YOUR ASSIGNMENT: Transcribe each record exactly as it appears.

::::::::

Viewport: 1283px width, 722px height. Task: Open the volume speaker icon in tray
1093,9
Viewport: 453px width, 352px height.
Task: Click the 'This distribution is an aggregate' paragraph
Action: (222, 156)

::::::::

WRITTEN SOLUTION:
Viewport: 1283px width, 722px height. Task: Open the volume speaker icon in tray
1093,9
Viewport: 453px width, 352px height.
Task: Click the 'This distribution is an aggregate' paragraph
Action: (222, 156)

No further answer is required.